3) maintenir un bassin de travailleurs compétents, dotés d’un bon encadrement en matière de santé et de sécurité, tant pour la forêt privée que publique.

Les décideurs avaient vu juste. La collaboration entre les groupements forestiers et les syndicats de producteurs de bois s’est grandement améliorée et plusieurs dossiers sont maintenant portés conjointement.

Le modèle d’affaires des groupements forestiers a été évalué et audité. Plus que jamais, les propriétaires regroupés sont engagés à l’intérieur d’une démarche de création de richesse! Le pôle de main-d’œuvre a été sauvegardé par les groupements forestiers qui ont agi comme dernier rempart lors de la crise. Resterait-il suffisamment de travailleurs pour faire face au nouveau défi de création de richesse? J’en doute fort!

Des nouveaux défis

Plusieurs défis se pointent. Par contre, profiter de la reprise des marchés doit être une préoccupation de tous les instants. Le faire dans un contexte budgétaire précaire ajoute à la commande. C’est ici que prend tout son sens la décision de reconnaître les groupements forestiers.

Voilà pourquoi:

Investir avec un groupement forestier c’est créer un partenariat direct avec le propriétaire

Un groupement forestier, c’est une organisation collective gérée pour et par les propriétaires de lots boisés. Les investissements ne passent pas entre les mains d’une tierce partie qui cherche le profit, mais bien au sein de propriétaires qui cherchent à maximiser l’impact des sommes investies.

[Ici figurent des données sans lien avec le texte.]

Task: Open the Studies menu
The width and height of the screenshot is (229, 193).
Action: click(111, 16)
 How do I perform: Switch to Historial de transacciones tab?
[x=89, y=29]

Investir avec un groupement forestier assure la transparence dans l’utilisation des fonds publics

Les groupements forestiers sont les seules organisations dont les processus sont audités à la fois par l’État, les syndicats de travailleurs et ses propres membres. En effet, chaque année, une vérification financière indépendante est présentée à tous les producteurs regroupés qui ont le loisir de poser toutes les questions qui leur semblent importantes. Le mode de fonctionnement de chacun des groupements forestiers est évalué par l’État pour s’assurer de la représentativité, de l’accès équitable aux services et de la liberté de prise de décision. Tous ces pare-feu assurent à l‘État que les fonds publics seront dirigés de manière efficace vers la création de richesse et non dans la poche d’un propriétaire.

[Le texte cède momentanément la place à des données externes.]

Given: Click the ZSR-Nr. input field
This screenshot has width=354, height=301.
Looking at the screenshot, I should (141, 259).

Investir avec un groupement forestier assure la récolte de bois

Les 34 500 propriétaires regroupés sont les seuls producteurs qui se sont engagés, par écrit, à réaliser la récolte de bois. Ainsi ils ont tous signé une convention très explicite sur la finalité du financement de l’aménagement, à savoir «la production et la récolte de bois». Pour les propriétaires regroupés, cet engagement est d’autant plus impor- tant que le non-respect de cette clause peut mener à l’impossibilité de recevoir de l’aide regroupée.

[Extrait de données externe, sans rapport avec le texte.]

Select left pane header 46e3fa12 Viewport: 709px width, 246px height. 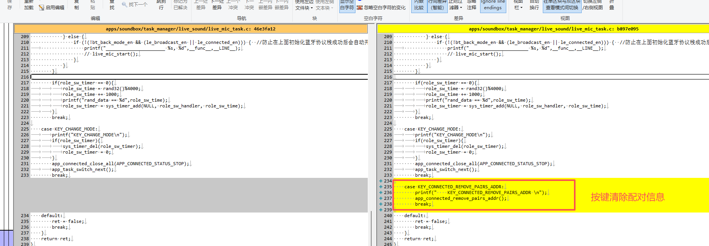pyautogui.click(x=190, y=29)
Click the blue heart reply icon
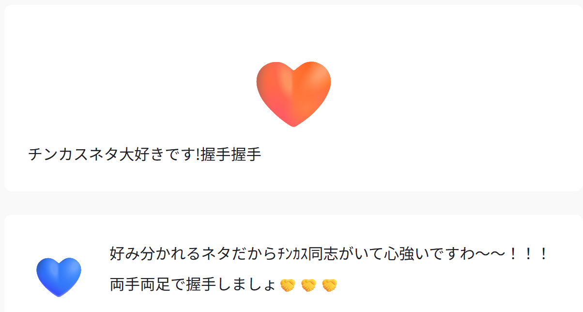Screen dimensions: 583x312 click(59, 277)
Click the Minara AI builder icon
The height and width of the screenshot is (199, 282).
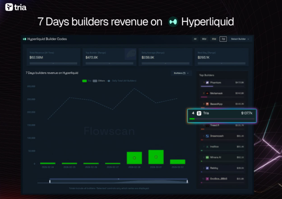pos(207,157)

Investir avec un groupement forestier assure la démocratisation de la mise en valeur

Le propriétaire doit investir dans l’aménagement de son boisé, c’est normal. Par contre, le modèle d’affaires des groupements forestiers permet différentes formes de contribution comme l’utilisation des droits de coupe ou des bénéfices externes de son entreprise afin de garder le plus de propriétaires actifs possible.

Avoir les idées claires

Le modèle d’affaires des groupements forestiers n’est pas le seul qui mérite d’exister. Par contre, il est de loin celui qui permettra d’atteindre le plus efficacement les objectifs gouvernementaux de création de richesse, de transparence et de gestion efficace des fonds publics. La vision du gouvernement de reconnaître le modèle d’affaires des groupements forestiers est plus que jamais pertinente et évitera que les contacts «casque à casque» ne laissent la forêt privée avec des séquelles permanentes.